TASK OBJECTIVE:
Each line from the one that contains "Screen dimensions: 1568x359" through the end of the entries should be repeated exactly, with nothing added.

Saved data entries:
---+---
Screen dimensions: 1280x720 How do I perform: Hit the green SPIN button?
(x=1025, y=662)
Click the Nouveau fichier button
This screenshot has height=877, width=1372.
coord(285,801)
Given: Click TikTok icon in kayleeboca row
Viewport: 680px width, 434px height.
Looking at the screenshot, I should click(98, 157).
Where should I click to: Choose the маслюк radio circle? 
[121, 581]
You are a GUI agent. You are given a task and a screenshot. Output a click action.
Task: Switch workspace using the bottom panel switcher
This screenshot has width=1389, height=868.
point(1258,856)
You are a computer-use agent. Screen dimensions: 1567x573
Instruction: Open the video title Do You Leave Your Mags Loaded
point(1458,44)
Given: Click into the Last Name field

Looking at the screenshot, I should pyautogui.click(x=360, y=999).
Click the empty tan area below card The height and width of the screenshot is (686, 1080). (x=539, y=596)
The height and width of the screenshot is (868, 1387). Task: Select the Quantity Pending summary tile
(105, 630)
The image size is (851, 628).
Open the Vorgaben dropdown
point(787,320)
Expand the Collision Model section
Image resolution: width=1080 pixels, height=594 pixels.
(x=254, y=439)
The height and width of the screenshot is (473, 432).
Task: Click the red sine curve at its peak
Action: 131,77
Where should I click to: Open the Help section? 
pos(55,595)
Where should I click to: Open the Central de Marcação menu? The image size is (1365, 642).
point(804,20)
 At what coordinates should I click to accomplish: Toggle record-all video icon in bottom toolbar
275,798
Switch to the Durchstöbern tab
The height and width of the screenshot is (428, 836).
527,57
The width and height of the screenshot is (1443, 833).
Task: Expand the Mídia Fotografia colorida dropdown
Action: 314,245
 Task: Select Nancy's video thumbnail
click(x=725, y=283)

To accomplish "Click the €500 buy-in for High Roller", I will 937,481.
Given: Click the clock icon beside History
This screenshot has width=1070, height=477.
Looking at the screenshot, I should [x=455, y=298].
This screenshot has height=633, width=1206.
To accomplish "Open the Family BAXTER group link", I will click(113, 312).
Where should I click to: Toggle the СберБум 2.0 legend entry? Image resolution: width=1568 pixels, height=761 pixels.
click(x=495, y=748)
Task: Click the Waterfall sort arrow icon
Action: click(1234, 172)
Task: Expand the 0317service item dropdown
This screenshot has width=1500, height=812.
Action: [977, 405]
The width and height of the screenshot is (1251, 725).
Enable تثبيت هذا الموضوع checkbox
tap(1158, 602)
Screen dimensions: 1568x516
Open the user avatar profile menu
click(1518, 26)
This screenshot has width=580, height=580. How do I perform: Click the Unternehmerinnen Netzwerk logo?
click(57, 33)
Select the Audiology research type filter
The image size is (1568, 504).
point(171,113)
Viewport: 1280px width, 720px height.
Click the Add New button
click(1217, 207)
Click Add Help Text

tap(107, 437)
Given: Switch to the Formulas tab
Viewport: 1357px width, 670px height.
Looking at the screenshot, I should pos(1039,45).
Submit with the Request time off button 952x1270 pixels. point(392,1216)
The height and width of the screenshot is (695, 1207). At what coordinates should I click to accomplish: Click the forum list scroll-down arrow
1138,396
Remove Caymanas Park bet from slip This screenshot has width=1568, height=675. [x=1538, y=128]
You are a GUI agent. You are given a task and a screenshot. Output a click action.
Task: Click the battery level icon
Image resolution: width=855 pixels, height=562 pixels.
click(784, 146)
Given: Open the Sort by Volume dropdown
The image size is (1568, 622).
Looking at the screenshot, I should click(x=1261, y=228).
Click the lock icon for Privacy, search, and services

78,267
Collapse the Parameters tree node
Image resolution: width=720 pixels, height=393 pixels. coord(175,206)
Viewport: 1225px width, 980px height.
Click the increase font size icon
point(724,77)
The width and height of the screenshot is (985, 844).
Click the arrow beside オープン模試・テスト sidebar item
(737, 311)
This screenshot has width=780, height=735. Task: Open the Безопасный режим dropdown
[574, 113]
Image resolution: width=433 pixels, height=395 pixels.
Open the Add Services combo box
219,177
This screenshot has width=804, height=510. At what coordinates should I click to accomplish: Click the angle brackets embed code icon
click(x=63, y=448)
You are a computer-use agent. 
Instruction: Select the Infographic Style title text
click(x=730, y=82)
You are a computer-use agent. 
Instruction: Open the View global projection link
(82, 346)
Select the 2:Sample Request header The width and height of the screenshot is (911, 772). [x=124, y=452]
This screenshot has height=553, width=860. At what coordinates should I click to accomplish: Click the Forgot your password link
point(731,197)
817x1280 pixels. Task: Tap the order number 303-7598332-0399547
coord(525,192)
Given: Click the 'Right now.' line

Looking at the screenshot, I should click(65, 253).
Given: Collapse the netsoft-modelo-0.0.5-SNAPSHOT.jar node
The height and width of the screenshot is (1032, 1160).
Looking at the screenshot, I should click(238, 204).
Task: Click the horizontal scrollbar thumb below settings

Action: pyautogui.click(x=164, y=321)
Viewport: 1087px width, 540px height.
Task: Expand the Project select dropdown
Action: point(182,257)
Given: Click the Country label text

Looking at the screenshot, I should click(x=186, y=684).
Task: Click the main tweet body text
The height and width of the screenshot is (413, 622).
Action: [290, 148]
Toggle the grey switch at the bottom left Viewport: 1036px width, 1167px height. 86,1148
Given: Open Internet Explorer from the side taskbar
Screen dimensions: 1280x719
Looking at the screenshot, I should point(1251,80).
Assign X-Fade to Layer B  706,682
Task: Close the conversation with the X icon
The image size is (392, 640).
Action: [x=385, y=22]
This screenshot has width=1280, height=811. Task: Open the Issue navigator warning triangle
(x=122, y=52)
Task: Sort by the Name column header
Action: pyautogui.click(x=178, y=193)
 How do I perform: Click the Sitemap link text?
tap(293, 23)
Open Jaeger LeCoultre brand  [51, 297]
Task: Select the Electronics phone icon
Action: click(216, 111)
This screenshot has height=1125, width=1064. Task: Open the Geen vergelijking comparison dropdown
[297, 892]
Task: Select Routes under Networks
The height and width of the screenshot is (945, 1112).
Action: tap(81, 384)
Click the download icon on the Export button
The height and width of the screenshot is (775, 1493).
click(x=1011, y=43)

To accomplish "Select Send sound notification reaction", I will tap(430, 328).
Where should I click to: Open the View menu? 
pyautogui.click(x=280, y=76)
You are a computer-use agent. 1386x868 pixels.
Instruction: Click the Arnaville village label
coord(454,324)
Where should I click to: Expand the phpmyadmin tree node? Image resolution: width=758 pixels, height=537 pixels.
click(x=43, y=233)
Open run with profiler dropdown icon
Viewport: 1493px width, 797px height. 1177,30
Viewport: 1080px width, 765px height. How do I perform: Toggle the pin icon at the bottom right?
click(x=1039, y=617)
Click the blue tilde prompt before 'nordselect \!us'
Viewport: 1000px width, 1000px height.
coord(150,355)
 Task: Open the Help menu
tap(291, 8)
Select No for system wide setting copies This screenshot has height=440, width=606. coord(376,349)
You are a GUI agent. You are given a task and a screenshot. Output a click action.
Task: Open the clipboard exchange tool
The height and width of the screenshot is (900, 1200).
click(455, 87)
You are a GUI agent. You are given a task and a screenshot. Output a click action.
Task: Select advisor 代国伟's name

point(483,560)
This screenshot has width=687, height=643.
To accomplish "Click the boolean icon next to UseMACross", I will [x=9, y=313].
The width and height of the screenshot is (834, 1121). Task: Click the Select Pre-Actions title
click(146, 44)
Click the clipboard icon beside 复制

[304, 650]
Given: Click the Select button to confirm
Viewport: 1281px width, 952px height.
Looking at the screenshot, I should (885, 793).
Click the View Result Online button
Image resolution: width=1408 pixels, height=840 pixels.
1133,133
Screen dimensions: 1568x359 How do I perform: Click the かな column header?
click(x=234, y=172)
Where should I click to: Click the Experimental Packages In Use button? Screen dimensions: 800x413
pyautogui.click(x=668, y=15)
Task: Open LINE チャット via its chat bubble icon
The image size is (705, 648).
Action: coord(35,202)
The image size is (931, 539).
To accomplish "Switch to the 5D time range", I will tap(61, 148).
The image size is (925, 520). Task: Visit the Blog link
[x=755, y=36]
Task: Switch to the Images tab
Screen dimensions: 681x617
---+---
EXERCISE ANSWER:
Screen dimensions: 1568x359 How do I perform: Click the かな column header?
click(x=234, y=172)
Where should I click to: Click the Experimental Packages In Use button? Screen dimensions: 800x413
pyautogui.click(x=668, y=15)
Task: Open LINE チャット via its chat bubble icon
The image size is (705, 648).
Action: coord(35,202)
The image size is (931, 539).
To accomplish "Switch to the 5D time range", I will tap(61, 148).
The image size is (925, 520). Task: Visit the Blog link
[x=755, y=36]
Task: Switch to the Images tab
Screen dimensions: 681x617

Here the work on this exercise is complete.